If I wanted to become a runner, I shouldn’t set a goal to run a marathon, or even five miles. I should start small, running five minutes a day, in run/walk intervals. 30 seconds / run followed by 30 seconds / walk. Back to running. And so on…
That was easy enough to be doable, even at the very beginning. I could do that pretty much no matter what, without my current identity rising up in rebellion against the future identity I desired.
So I started with five minutes and then just gradually increased my time, in very small increments. 5 seconds per day, 10 seconds per day. It seems silly, but what was happening is that in addition to my body adjusting to the increased exertion, even more importantly, my head was also making the gradual shift from “I want to run” to “I am a runner.”

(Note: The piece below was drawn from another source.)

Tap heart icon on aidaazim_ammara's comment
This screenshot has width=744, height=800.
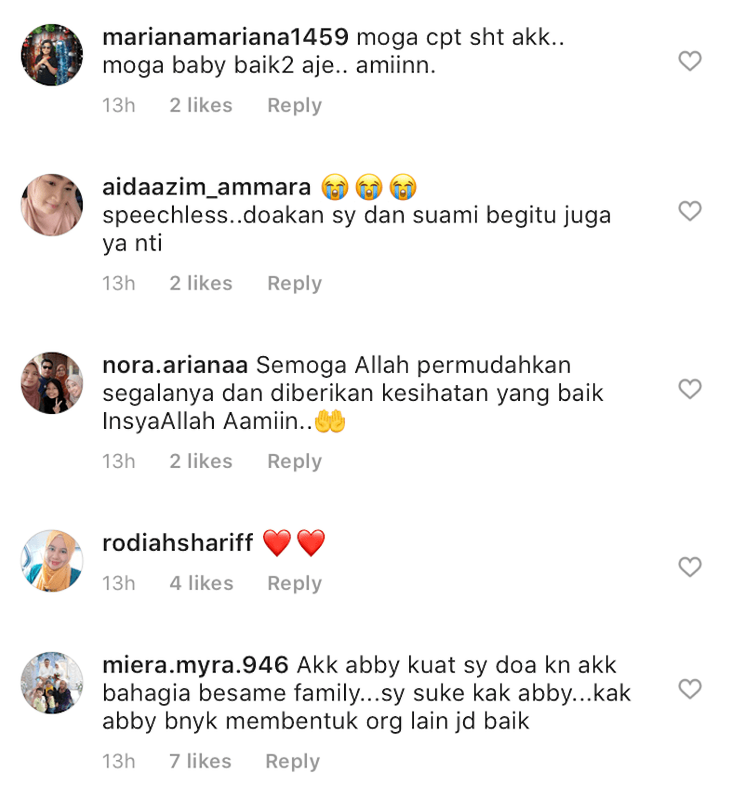coord(689,211)
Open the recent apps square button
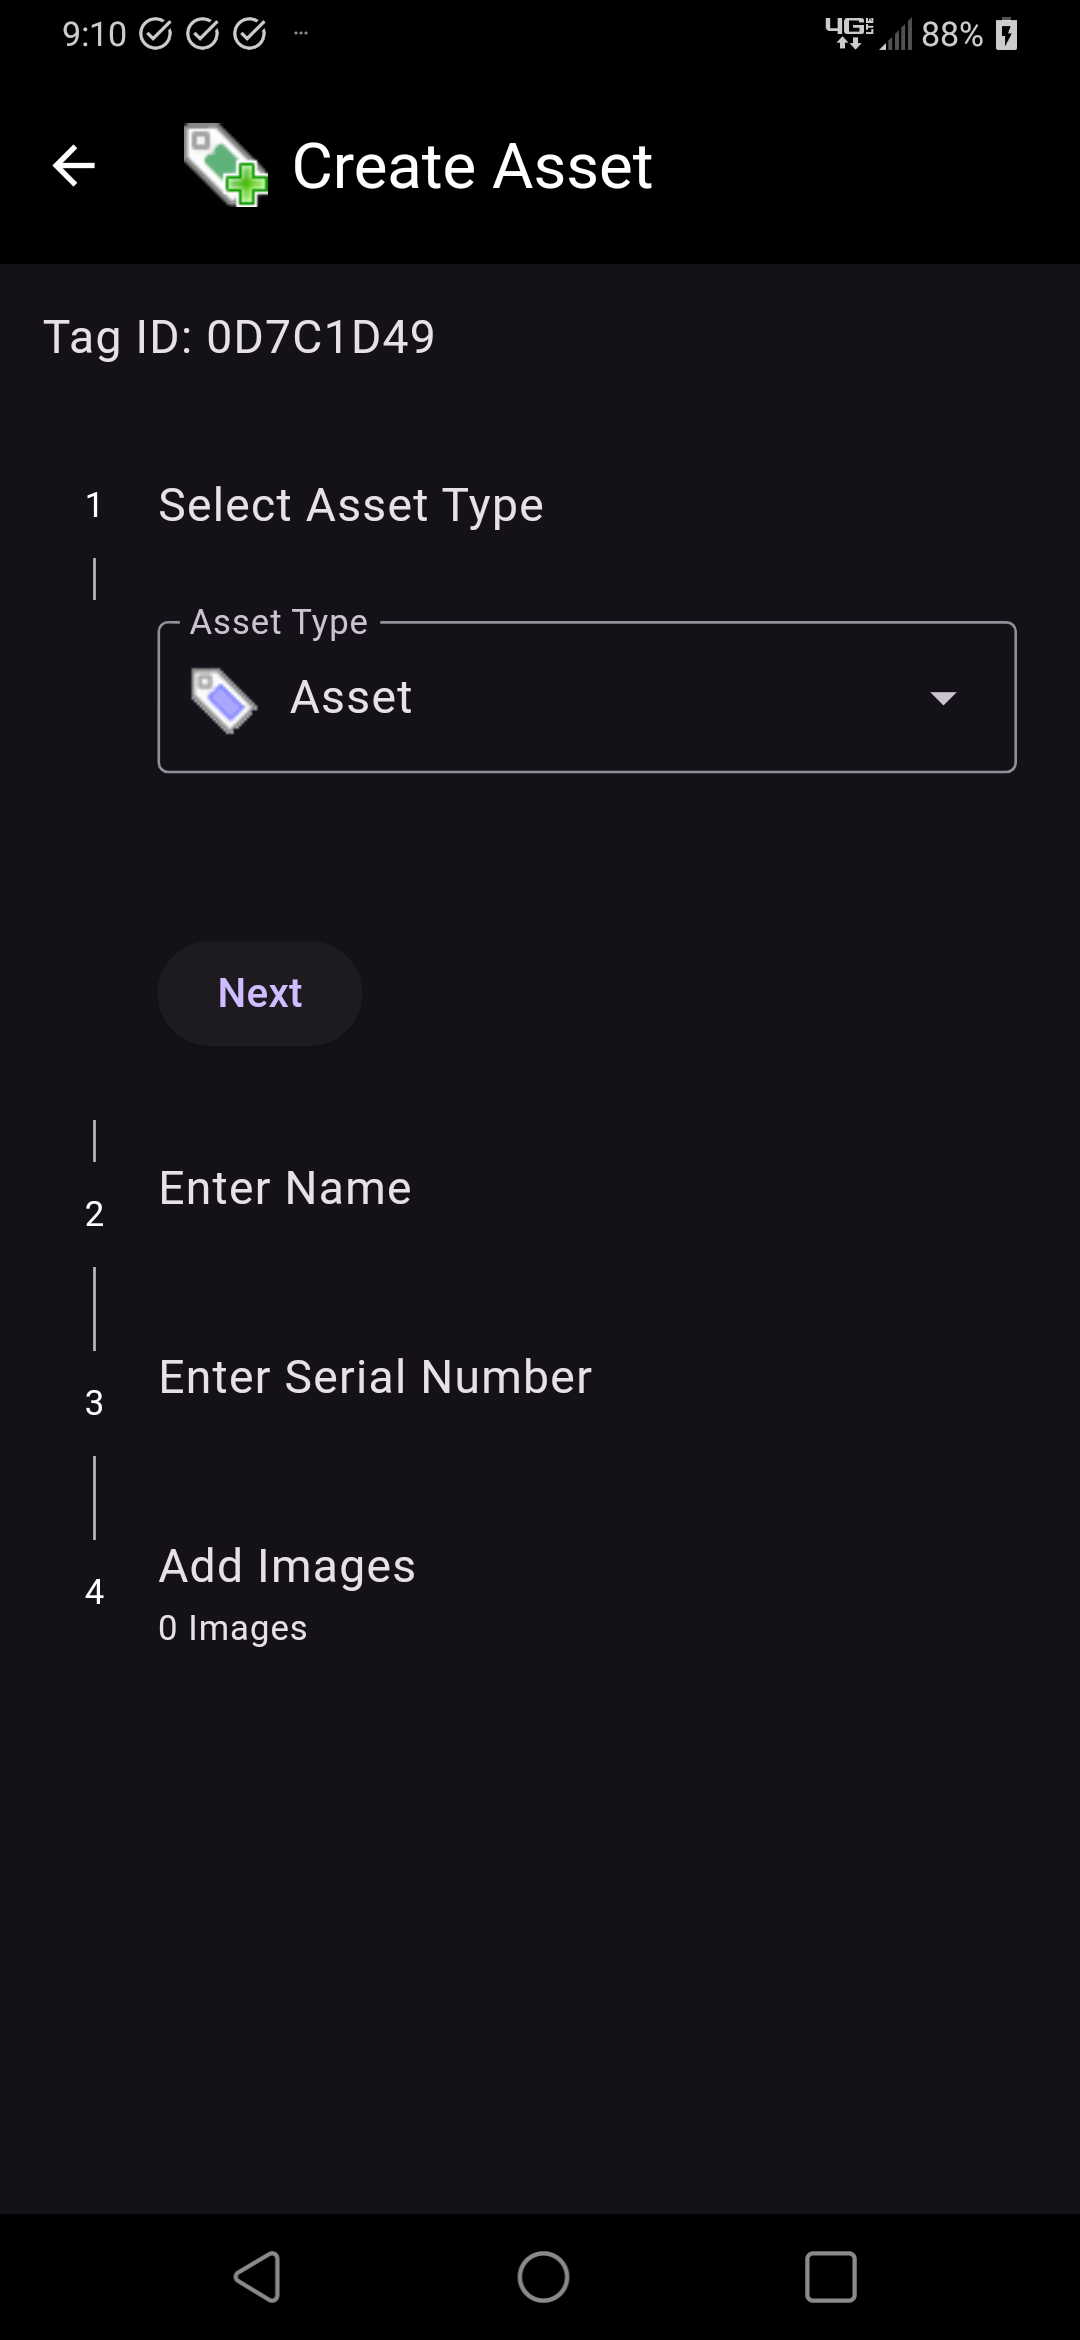Image resolution: width=1080 pixels, height=2340 pixels. click(x=830, y=2277)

I cast a vote by my behavior for who I wanted to become, and that future me began to emerge. It didn’t happen immediately, identity change never does. Often, there would be 2-3 days at a time, sometimes more, when I was on the road and couldn’t stick to the program.
But gradual change can become sudden change finally, in a mind shift, and that’s what happened for me. One morning, I woke up to do my workout and realized that I now think of myself as a runner. It’s not something I have to force myself to do; I just do it.

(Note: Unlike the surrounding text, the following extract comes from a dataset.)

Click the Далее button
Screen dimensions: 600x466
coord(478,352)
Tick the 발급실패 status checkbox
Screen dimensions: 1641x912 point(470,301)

Two days a week I get on the treadmill, and I train (run / walk) my way to 3.2 miles, the equivalent of a 5k. Could I have done 3.2 miles at my current pace 2 ½ years ago? Maybe the distance but probably not at this pace.
It wouldn’t have been sustainable… it wasn’t my identity and it would have required too much effort to force myself to do this much consistently, over a long period of time.

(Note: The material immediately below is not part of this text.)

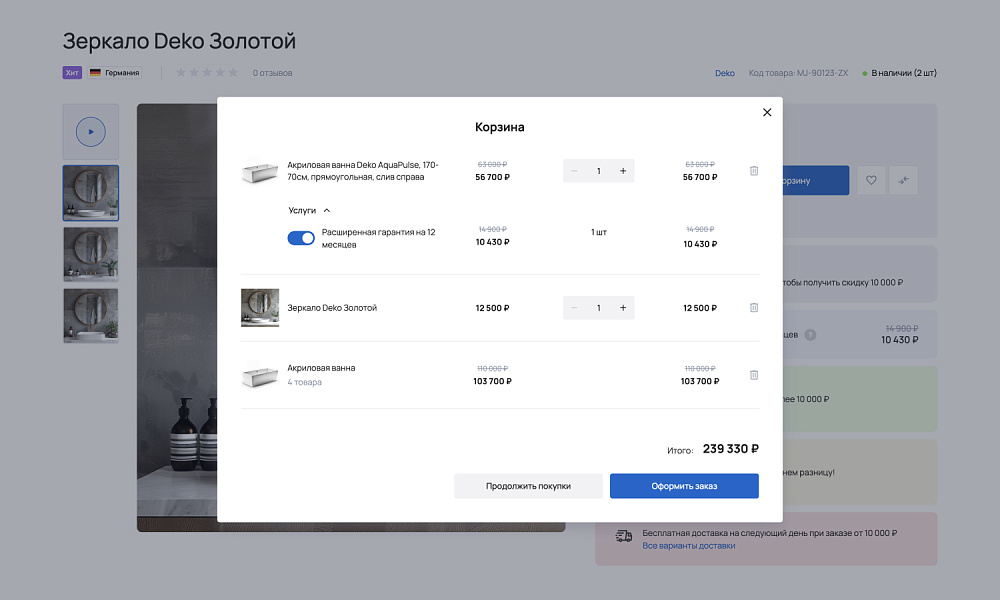Decrease mirror quantity with the minus button
The height and width of the screenshot is (600, 1000).
[x=574, y=307]
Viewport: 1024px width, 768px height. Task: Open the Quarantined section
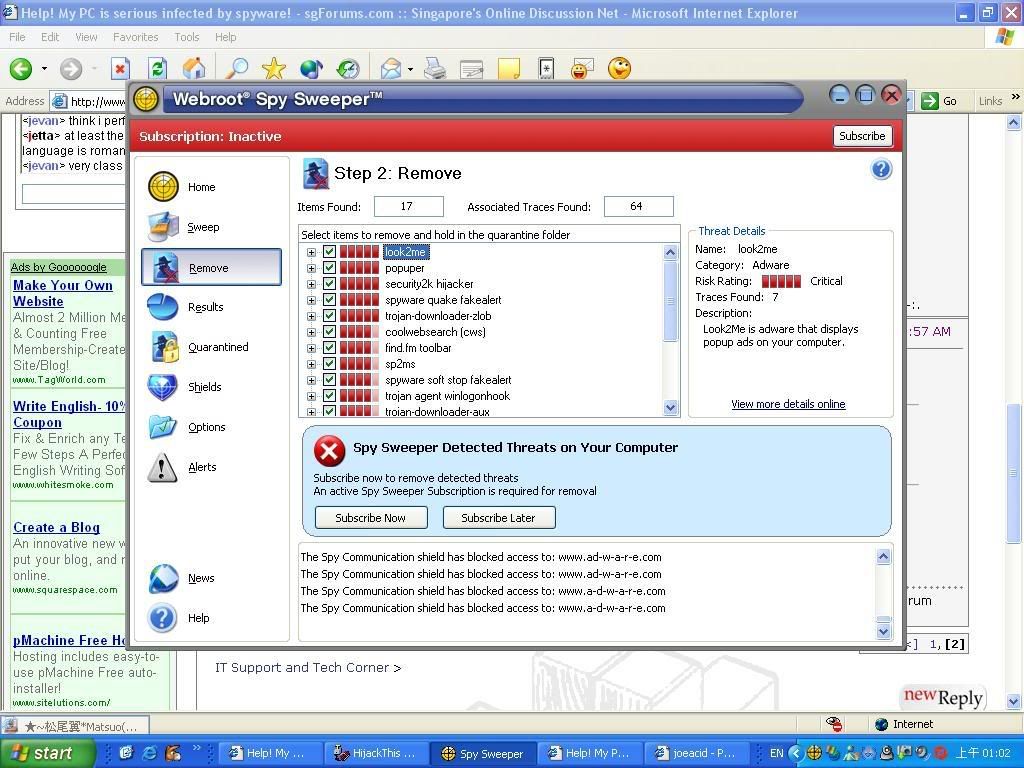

But now it is. I don’t think about it. It’s just my routine. It’s what I do. I run.
Which is why we are doing an encore episode with James Clear.
Right now, when we are for the most part, confined to our homes, this is the PERFECT time to read one page, pull out your mat, put on your tennis shoes. The perfect time to start a new habit.
What’s something you’d like to do? A habit you’d like to develop? What’s something you can do tomorrow, or today, that is so ridiculously small your subconscious mind won’t override you?
We usually say, Learn. Leap. Repeat. But maybe in this instance we should flip it. Repeat. Learn. Leap.
Said James, “Repetition is a form of change.”
As always, thank you for being here.